REQUIRED WORK:
1. According to the Orth research papers finding aid, who rehoused the archive and prepared the finding aid?
2. Resume the Orth research papers finding aid after its last sentence and keep writing.

Administrative Information
Access
Open for use by qualified researchers, except for student records in Series III that are
SEALED per Family Educational Rights and Privacy Act (FERPA) legislation and institutional
policy until 2057/2069.
Publication Rights
Preferred Citation
Myra Dickman Orth research papers, 1952-2003, The Getty Research Institute, Los Angeles,
Accession no. 2004.M.10.
http://hdl.handle.net/10020/cifa2004m10
Acquisition Information
Acquired in 2004.
Processing History
Marion Bernard rehoused the archive and prepared this finding aid in March 2013 with the
guidance of Karen Meyer-Roux.
Related Materials
For working files and research conducted as part of Myra Orth's work for the Getty, please
contact the Getty Institutional Archives archives@getty.edu.
Scope and Content of Collection
The Myra Dickman Orth research papers document Orth's education and research from her
student years until the last months before her death in November 2002. They are a testament
to the extent of Orth's research interests and her prominent role in French Renaissance
studies, and reveal a scholar's working methods before the widespread use of the Internet
and digitization. Very few documents are related to Orth's personal life.

SUPPLIED DATA:
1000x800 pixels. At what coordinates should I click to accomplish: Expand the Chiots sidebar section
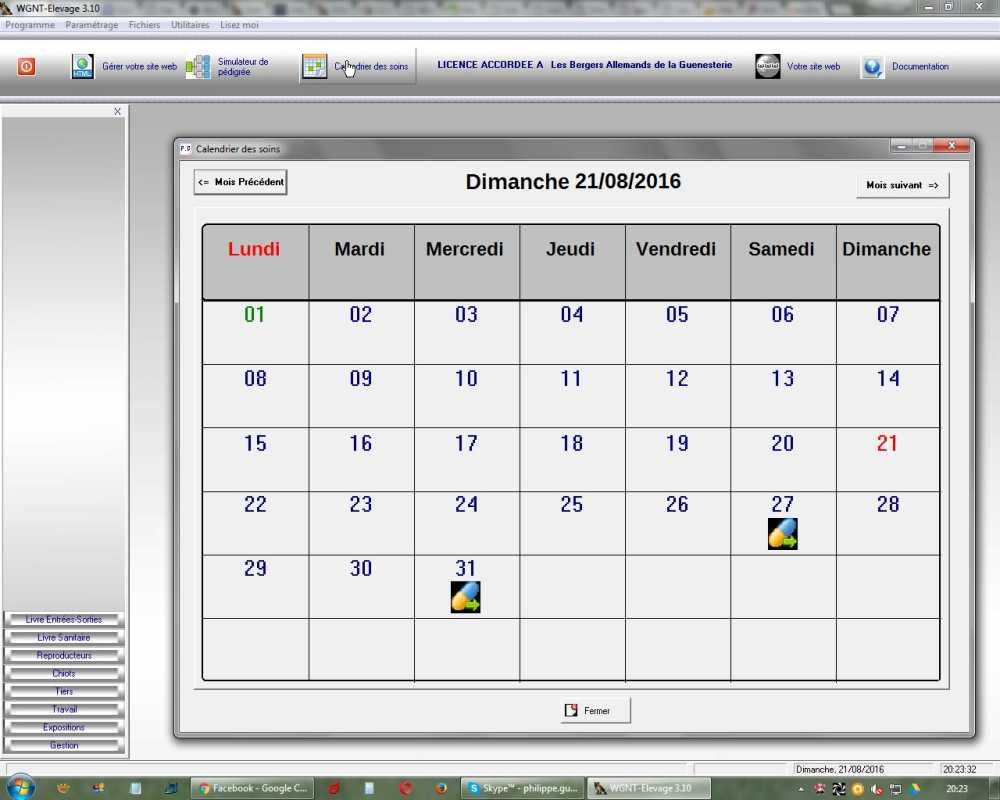64,674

RESPONSES TO THE EXERCISE:
1. Marion Bernard

2.
The archive is arranged in four series. Series I relates to Orth's education and consists
of her art history course notebooks dating from her Cornell and Institute of Fine Arts
periods, and copies of her theses for the MA and the PhD.
Series II forms the bulk of the archive and consists of notes, drawings, bibliography,
publications and documentation that reflect Orth's working methods, her interests and
research topics. This portion of the archive documents her research on French Renaissance
manuscripts, printed books, humanism and other topics. Included are files related to Orth's
publications, lectures, and research tools, such as slides, offprints, photographs,
negatives, index cards and microfilms.
Series III consists of teaching materials, including Orth's preparation notes for courses
taught at the American College in Paris, the University of Virginia and UCLA. Series IV
consists of Orth's correspondence with scholars and researchers, including François Avril,
Colin Eisler, and Patricia Stirnemann.
Arrangement
Arranged in four series:
Series I.
Education, 1952-1995;
Series II. Publications and research,
1970-2003;
Series III.
Teaching files, 1963-2002;
Series IV. Correspondence, 1966-2002.
Indexing Terms
Subjects - Names
Stirnemann, Patricia Danz --
Correspondence
Eisler, Colin T. --
Correspondence
Orth, Myra Dickman --
Correspondence
Avril, François --
Correspondence
Subjects - Topics
Illumination of books and manuscripts, Renaissance -- France
Books of hours
Illumination of books and manuscripts, French
Art historians -- United States
Contributors
Orth,
Myra Dickman
Eisler, Colin
T.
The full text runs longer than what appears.